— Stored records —
====

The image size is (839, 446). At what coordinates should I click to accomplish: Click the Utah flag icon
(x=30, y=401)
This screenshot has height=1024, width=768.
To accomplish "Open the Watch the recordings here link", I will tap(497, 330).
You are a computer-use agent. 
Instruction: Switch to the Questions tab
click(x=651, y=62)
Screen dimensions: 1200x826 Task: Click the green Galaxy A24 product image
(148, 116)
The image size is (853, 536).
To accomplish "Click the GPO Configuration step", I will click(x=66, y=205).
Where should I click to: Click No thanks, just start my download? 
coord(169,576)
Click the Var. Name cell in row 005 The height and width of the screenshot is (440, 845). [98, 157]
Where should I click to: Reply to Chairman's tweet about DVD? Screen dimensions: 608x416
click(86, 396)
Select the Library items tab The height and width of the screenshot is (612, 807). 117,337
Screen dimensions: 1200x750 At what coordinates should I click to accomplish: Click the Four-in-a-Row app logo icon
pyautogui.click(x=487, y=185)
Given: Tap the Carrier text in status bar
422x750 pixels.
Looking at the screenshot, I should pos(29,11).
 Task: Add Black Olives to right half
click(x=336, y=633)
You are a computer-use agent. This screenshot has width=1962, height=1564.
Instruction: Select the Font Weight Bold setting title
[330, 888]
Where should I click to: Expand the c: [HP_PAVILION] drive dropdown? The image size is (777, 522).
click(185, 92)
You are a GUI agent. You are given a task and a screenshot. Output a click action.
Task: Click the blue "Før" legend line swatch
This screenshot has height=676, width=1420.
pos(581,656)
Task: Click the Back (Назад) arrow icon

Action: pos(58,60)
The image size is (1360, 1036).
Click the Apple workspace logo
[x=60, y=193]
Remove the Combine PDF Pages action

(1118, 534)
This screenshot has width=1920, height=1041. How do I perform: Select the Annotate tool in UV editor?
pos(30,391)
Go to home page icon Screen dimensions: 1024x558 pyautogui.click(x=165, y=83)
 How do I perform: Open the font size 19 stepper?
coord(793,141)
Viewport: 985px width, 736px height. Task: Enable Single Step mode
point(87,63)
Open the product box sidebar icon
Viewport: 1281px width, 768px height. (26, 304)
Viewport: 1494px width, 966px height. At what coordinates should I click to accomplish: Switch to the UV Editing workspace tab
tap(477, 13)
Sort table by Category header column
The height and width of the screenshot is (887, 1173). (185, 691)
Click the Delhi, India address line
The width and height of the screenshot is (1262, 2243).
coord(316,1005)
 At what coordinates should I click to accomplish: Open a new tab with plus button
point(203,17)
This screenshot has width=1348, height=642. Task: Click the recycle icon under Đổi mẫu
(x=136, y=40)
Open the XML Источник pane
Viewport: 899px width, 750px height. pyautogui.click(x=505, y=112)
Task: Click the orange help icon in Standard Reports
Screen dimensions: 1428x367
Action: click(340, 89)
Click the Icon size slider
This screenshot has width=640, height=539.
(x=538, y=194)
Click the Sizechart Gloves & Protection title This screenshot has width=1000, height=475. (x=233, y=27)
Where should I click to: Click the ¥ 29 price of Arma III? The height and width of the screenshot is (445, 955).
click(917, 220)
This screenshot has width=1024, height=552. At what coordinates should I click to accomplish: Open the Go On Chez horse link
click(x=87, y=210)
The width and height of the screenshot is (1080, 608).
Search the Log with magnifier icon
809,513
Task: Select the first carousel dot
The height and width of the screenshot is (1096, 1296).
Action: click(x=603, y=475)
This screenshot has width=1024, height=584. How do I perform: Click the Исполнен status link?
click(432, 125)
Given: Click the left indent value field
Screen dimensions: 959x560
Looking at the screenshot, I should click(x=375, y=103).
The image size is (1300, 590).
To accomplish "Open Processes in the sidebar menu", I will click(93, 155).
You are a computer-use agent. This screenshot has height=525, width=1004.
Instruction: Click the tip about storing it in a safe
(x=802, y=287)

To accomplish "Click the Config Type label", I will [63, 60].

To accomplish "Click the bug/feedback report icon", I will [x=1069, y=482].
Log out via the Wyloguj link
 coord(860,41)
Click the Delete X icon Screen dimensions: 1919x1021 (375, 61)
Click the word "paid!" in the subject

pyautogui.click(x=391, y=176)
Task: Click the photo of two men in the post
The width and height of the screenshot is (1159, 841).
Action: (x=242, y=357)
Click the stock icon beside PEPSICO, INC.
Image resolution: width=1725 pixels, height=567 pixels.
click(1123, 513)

====

— TO DO —
What the answer needs is every line from the data above with "agent" in it.

— EXERCISE SOLUTION —
You are a computer-use agent. 
You are a computer-use agent. This screenshot has width=1962, height=1564.
You are a GUI agent. You are given a task and a screenshot. Output a click action.
You are a computer-use agent. This screenshot has height=525, width=1004.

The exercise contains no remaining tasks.